Fragmento de lectura →
########################################

La calle que discurría entre la Puerta de Brandenburgo y la Columna de la Victoria había sido convertida en pista de despegue con ayuda de unas cuantas luces rojas. Unas brigadas de operarios habían rellenado los hoyos producidos por los últimos impactos de granadas. Despegamos sin dificultades; una sombra cruzó fugazmente a nuestra derecha: la Columna de la Victoria. Teníamos vía libre. En Berlín y sus alrededores podíamos ver grandes incendios, fogonazos de artillería, bolas luminosas que parecían luciérnagas; sin embargo, la escena no podía compararse a la de cualquiera de los grandes bombardeos que había sufrido Berlín. Pusimos proa hacia allí donde el aro del fuego de artillería todavía dejaba un hueco de oscuridad. A eso de las cinco, cuando empezaba a amanecer, llegamos al campo de pruebas de Rechlin.

Hice explicar a un piloto de caza que debía presentar a Karl Hermann Frank, gobernador de Hitler en Praga, la orden firmada por el
Führer
relativa a los directores de Skoda, pero no sé si llegó a su destino. Como deseaba evitar los aviones que batían las carreteras de la zona de combate inglesa en vuelo rasante, me quedaba tiempo hasta la noche para reanudar mi viaje a Hamburgo. En el campo de aviación me enteré de que Himmler se encontraba a sólo cuarenta kilómetros de allí, precisamente en la misma clínica que me había albergado un año antes en tan extrañas circunstancias. Aterrizamos con el «cigüeña» en un prado cercano. Himmler se mostró sorprendido al verme. Me recibió en la misma habitación que yo había ocupado y, para que la situación fuera aún más grotesca, también se hallaba presente el profesor Gebhardt. Como siempre, Himmler hizo gala de aquel compañerismo profesional que impedía toda familiaridad. Se interesó, sobre todo, por lo que había visto en Berlín. Pasó por alto la destitución de Göring decretada por Hitler, que tenía que haber llegado ya a sus oídos, y también cuando, con ciertas reservas, le hablé de la renuncia de aquel a todos sus cargos, actuó como si eso no significara nada.

—No, al final Göring será el sucesor. Hace tiempo que he acordado con él que seré su primer ministro. Incluso sin Hitler puedo hacer de él un jefe de Estado… Usted ya lo conoce… —dijo sin recato y con una sonrisa de complicidad—. Naturalmente, mi influencia va a ser decisiva. Ya me he puesto en contacto con varias personas a las que pienso incluir en mi gabinete. Luego vendrá a verme Keitel…

Tal vez Himmler pensaba que había ido a verlo para conseguir un nuevo cargo. El mundo en que se movía era delirante.

—Sin mí, Europa tampoco podrá sobrevivir en el futuro —aseguró—. Seguirá necesitándome como jefe de policía para mantener el orden. ¡Una hora con Eisenhower y será de la misma opinión! Muy pronto se darán cuenta de que no pueden pasar sin mí, si no quieren que sobrevenga la anarquía.

########################################

Registros proporcionados →
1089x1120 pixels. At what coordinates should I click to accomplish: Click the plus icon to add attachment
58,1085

########################################

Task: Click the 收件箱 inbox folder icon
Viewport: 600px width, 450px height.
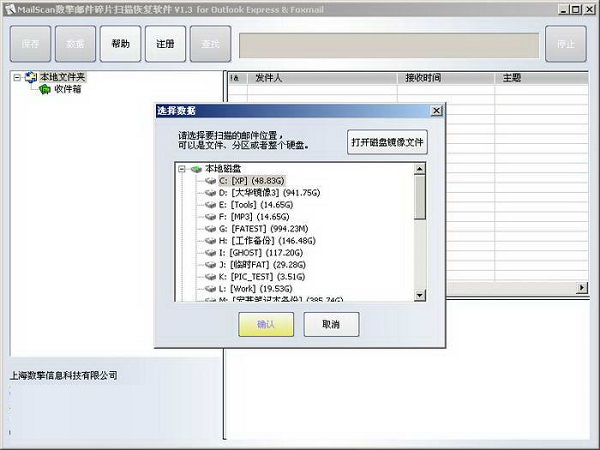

########################################

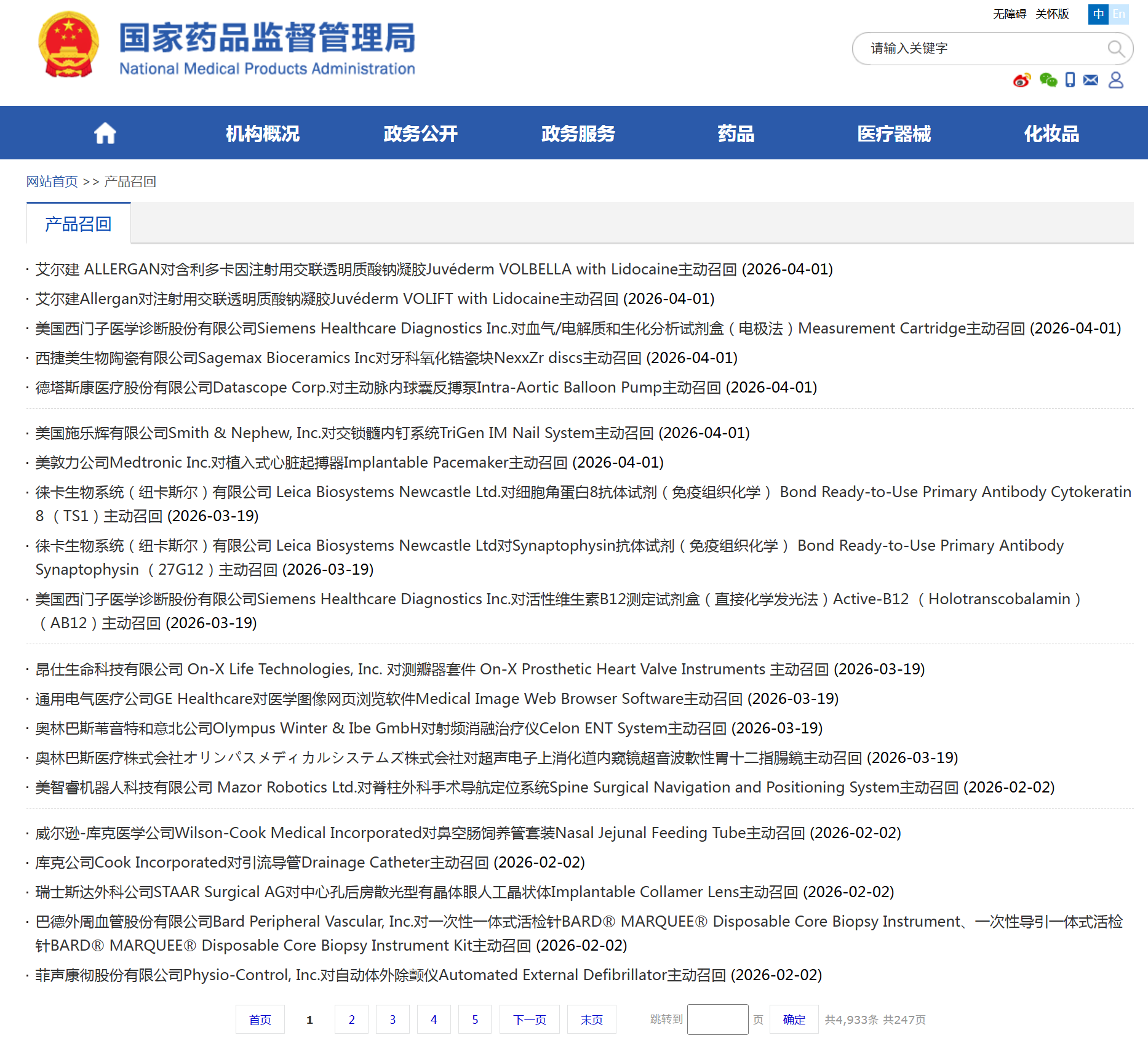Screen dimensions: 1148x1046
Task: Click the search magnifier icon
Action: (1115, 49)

########################################

Enunciado del ejercicio →
¿Cómo resumirías el fragmento en dos oraciones?

Solución del ejercicio →
Tras despegar desde la calle entre la Puerta de Brandenburgo y la Columna de la Victoria, convertida en pista, el avión dejó atrás un Berlín con grandes incendios y llegó al amanecer al campo de pruebas de Rechlin. Después, en una clínica a cuarenta kilómetros del campo de aviación, Himmler, sorprendido por la visita, pasó por alto la destitución de Göring y afirmó que sería su primer ministro y que Europa seguiría necesitándolo como jefe de policía para mantener el orden.